Breakers: AFCI Not Present

AFCI breakers were not present in the electrical panel and were not required on homes built prior to 2004-2008, depending on the local municipality. The installation of AFCI breakers is recommended as an upgrade for circuits servicing bedrooms and living areas due to their ability to sense damage to wiring and "shut off" if an arc is detected in conductors or at connections. A licensed electrician can be consulted for more information. It may not be possible to install AFCI breakers in some older panels - upgrading the panel should be considered in these situations.

Receptacles: 220V/240V Receptacle(s) Not Tested

220V/240V receptacles are not tested for functionality or polarity, as they can not be tested with a standard receptacle polarity tester. Only visual deficiencies will be reported on with relation to these receptacle(s).

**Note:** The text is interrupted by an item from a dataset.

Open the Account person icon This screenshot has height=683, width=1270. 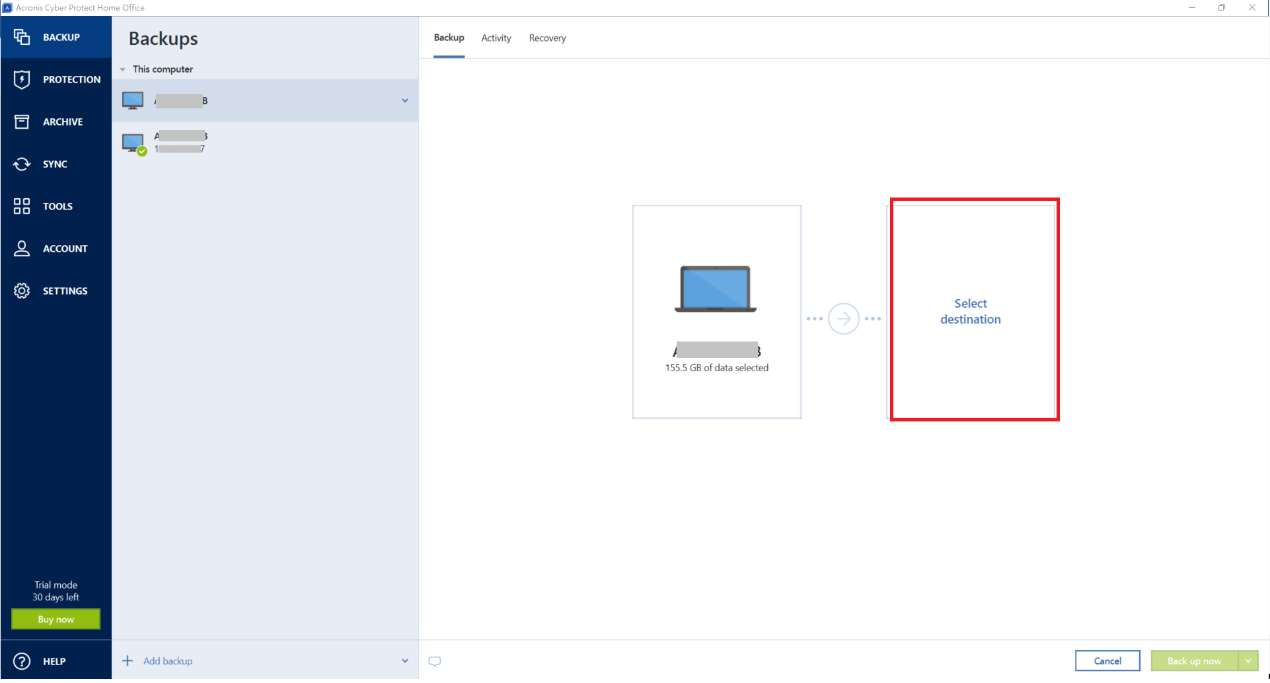click(22, 248)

Receptacles: Two Prong Receptacles Present

There were outdated, ungrounded 2-prong receptacles present in the home. This is common in homes built pre-1962, this form of wiring has a hot and neutral conductor present, with no grounding protection. I recommend consulting with a licensed electrician about upgrading to grounding protection, or at a minimum, installing GFCI protection for these receptacles. More information can be found at the link below:

http://m.ecmweb.com/content/replacing-2-wire-ungrounded-receptacles

GFCI Protection: GFCI Information

Ground Fault Circuit Interrupter (GFCI) is a protection feature that allows a circuit or receptacle to "trip" or "shut off" if as little as a 5 milliamp differential is detected between the "hot" and "neutral" conductors. This protection is recommended for receptacles within 6 feet of a sink, or where something plugged into a receptacle could come into contact with water, including: bathrooms, kitchens, on the exterior, in garages, and basements and crawl spaces. Although GFCI protection may not have been required in some or all of these areas when the home was built, their installation is highly recommended and is typically inexpensive. This protection, if present, was tested and was in satisfactory condition at the time of inspection, unless otherwise noted in this report. 

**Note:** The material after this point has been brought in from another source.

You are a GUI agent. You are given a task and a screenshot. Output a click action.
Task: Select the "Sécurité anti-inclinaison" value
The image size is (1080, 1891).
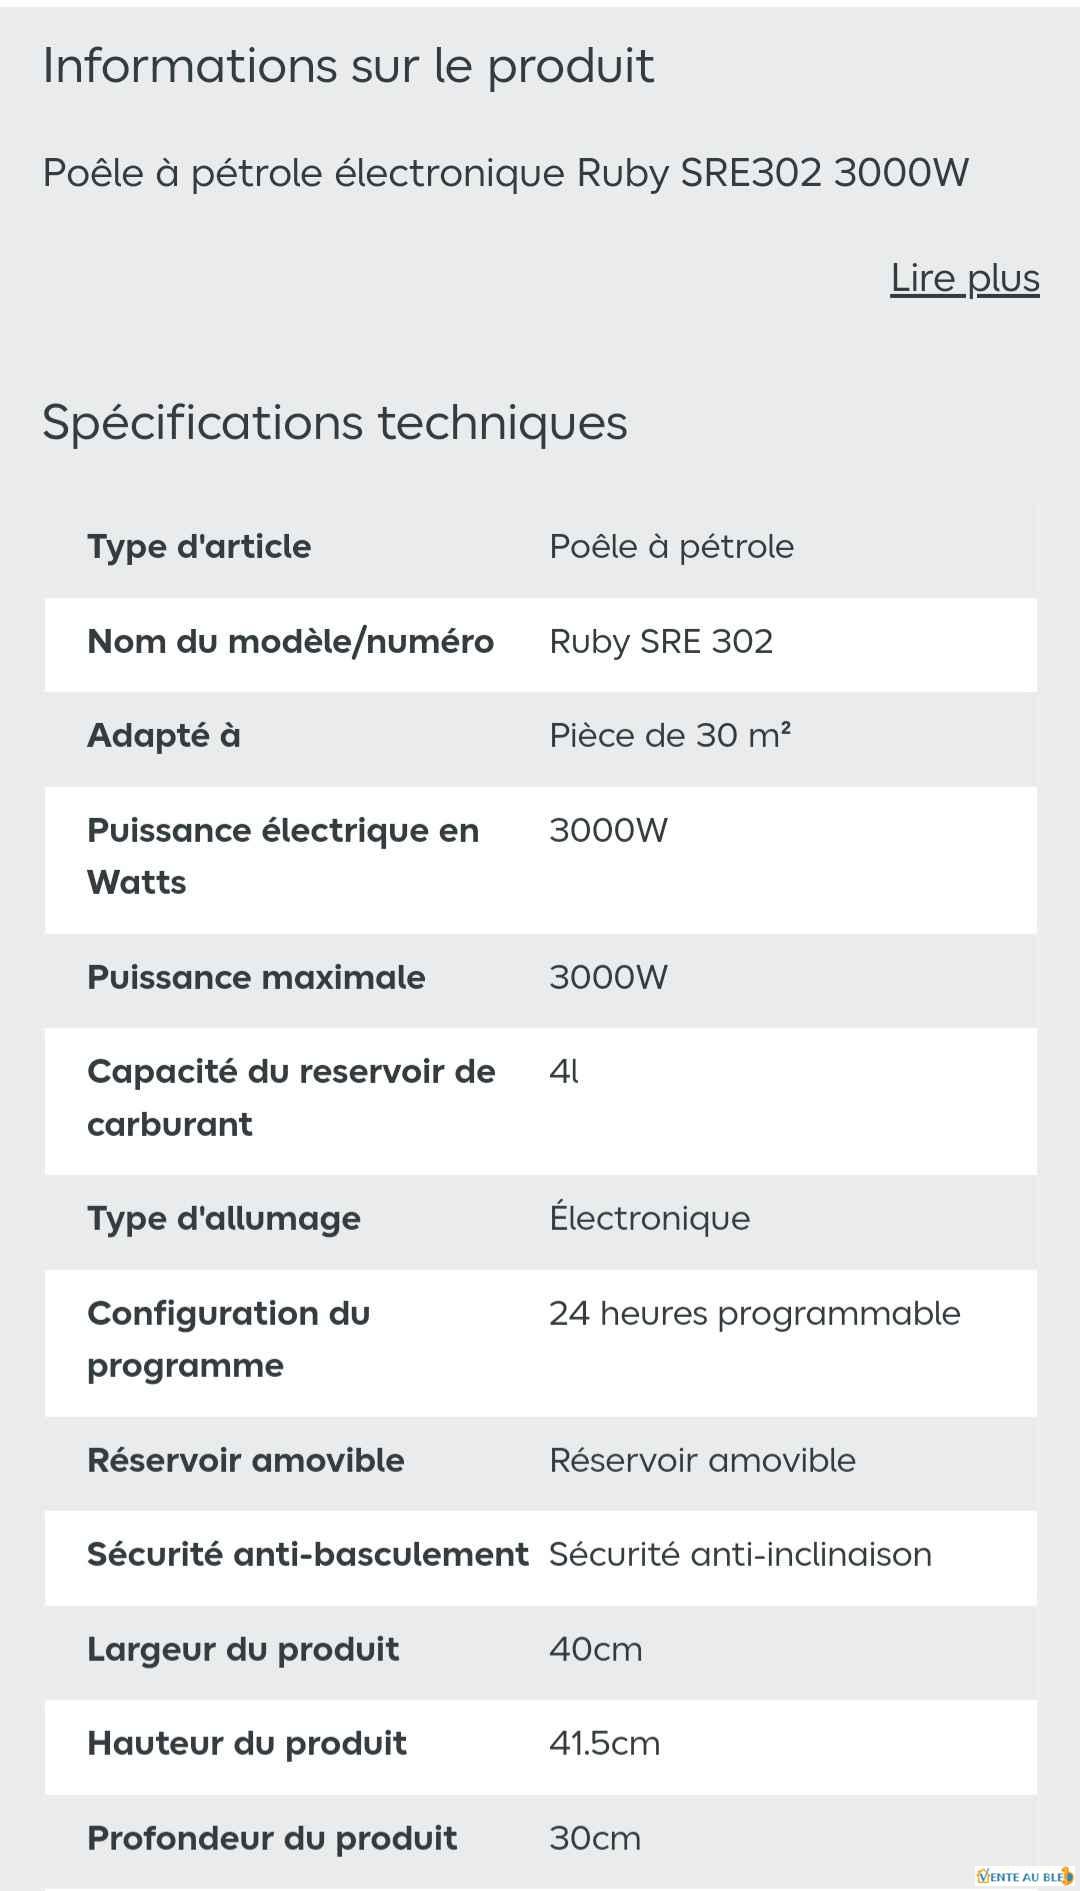coord(740,1554)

More information on GFCI protection and the years certain areas where required to be protected can be viewed here: https://prohitn.com/gfci-protection/

Switches, Lights: Switches, Lights Information

A representative number of switches and lights were tested throughout the home and were found to be in good working order. No deficiencies were observed unless otherwise noted in this report. 

Switches, Lights: Lights Not Tested

Exterior dusk to dawn lights, motion lights, landscape lighting, or any light not attached to the structure are not included in a home inspection, and were not tested for functionality. These items are excluded from this inspection.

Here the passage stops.